## Travail demandé:
1 – Pour chacune des affirmations suivantes, dites si elle concorde avec l'extrait, par oui ou par non, en citant les mots décisifs du texte. (a) Maggie Black hérite de la maison de Cooper près de Tucson. (b) Nigel, l'ex-mari de Maggie, est peintre. (c) La couverture du volume reproduit une photographie.
2 – Recopiez la portion de la liste qui va de son début jusqu'à la ligne contenant « WATER BLESSING THEMES BY CATEGORY (257, 44) » incluse, consignes comprises, en mettant à l'échelle 0,25 les coordonnées données en réponse. Arrondissez-les à l'entier, les demi-unités vers le haut, et ne rendez que ces lignes.

## Extrait du texte:
((

Encore un volume piqué chez les Moutons électriques. C'était l'occasion pour moi de renouer avec le plaisir d'un roman au long cours, d'un texte volumineux et épais susceptible de m'emporter sur son souffle épique. J'en fais trop peut-être. Toujours est-il que l'éditeur me garantissait depuis longtemps la sublimosité de ce roman, écrit il y a en fait une grosse dizaine d'années par Terri Windling, éditrice et anthologiste américaine restée rare dans le domaine de la fiction. Ajoutez à cela une fantastique couverture – un tableau de Brian Froud qui a tout bonnement inspiré ce roman – et concluez-en ce que vous voulez.

 

Voici Maggie Black, ex-poétesse, la quarantaine crispée, fraîchement divorcée d'avec Nigel (entrepreneur musical mégalomane), qui se pique depuis quelques années d'écrire des articles et biographies de grands poètes contemporains. Justement, elle a reçu une étonnante nouvelle de la part d'un de ses favoris, Cooper, avec qui elle entretenait une abondante correspondance depuis des années : d'abord, il est mort ; ensuite, sa mort semble ne pas avoir été accidentelle (noyé en plein désert !) ; enfin, il lui a tout simplement légué sa maison près de Tucson, en plein désert de l'Arizona ! Triste mais enthousiaste à l'idée de pouvoir reconstituer la vie de ce grand artiste, elle saute sur l'occasion et part s'installer chez les péquenauds pour vivre les poèmes de Cooper "de l'intérieur", en communion avec le désert, et ainsi mieux les comprendre, le but final étant de rédiger une biographie du bonhomme. Son envahissant ex-mari ne peut pas s'empêcher de la traquer au moindre de ses déplacements, mais elle parvient néanmoins au bout de son idée et part à l'aventure.

 

On est, nous lecteur, aussi abasourdis qu'elle, je pense, lorsqu'on parvient aux alentours de Tucson. Les péquenauds attendus – un baroudeur nommé Johnny Foxxe, un couple d'artistes, l'une écrivain-imprimeuse, l'autre peintre, un autre couple de retraités vétérinaires, etc. – paraissent tous diablement cultivés, sympathiques et intelligents. Quand je dis cultivés, j'entends qu'ils sont capables de réciter du Neruda par coeur ou bien qu'ils connaissaient déjà les textes super confidentiels de la poétesse Maggie Black. Tout ceci justifié par le fait que Cooper, leur voisin depuis des lustres, les avait tous initiés aux arts étranges de la littérature. Comme au début du roman lorsqu'on nous annonce que l'ex-mari Nigel cartonne au Top 50 avec un groupe de... musique médiévale, on trouve la ficelle très grosse, et l'on s'étonne de cette efflorescence intellectuelle improbable dans la banlieue de Tucson... Mais enfin, tout est justifié, donc c'est d'accord.

))

## Supports d'exercice:
((

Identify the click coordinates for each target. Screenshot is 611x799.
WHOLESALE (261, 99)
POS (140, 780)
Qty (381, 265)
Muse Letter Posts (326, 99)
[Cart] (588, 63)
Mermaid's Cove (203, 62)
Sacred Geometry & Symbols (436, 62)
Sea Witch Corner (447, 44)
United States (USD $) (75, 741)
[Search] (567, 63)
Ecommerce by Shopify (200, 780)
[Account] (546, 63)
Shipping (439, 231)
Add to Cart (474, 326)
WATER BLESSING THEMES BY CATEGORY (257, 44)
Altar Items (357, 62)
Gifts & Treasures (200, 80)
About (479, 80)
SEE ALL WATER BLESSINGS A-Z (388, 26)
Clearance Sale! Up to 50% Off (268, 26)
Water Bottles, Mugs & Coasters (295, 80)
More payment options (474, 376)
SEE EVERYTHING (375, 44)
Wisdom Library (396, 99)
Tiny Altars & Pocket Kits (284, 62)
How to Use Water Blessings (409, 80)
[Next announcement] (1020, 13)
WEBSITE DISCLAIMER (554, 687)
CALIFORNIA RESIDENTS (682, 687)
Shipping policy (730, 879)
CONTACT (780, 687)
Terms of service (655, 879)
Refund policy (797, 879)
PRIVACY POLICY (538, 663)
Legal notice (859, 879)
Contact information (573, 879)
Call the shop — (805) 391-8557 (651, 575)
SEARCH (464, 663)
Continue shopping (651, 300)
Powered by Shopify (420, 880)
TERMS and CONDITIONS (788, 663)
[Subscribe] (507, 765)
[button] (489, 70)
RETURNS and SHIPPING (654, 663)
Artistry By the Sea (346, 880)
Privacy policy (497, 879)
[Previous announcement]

))

## Corrigés:
1 –
(a) Oui : « il lui a tout simplement légué sa maison près de Tucson ».
(b) Non : « entrepreneur musical mégalomane ».
(c) Non : « un tableau de Brian Froud ».

2 –
Identify the click coordinates for each target. Screenshot is 611x799.
WHOLESALE (65, 25)
POS (35, 195)
Qty (95, 66)
Muse Letter Posts (82, 25)
[Cart] (147, 16)
Mermaid's Cove (51, 16)
Sacred Geometry & Symbols (109, 16)
Sea Witch Corner (112, 11)
United States (USD $) (19, 185)
[Search] (142, 16)
Ecommerce by Shopify (50, 195)
[Account] (137, 16)
Shipping (110, 58)
Add to Cart (119, 82)
WATER BLESSING THEMES BY CATEGORY (64, 11)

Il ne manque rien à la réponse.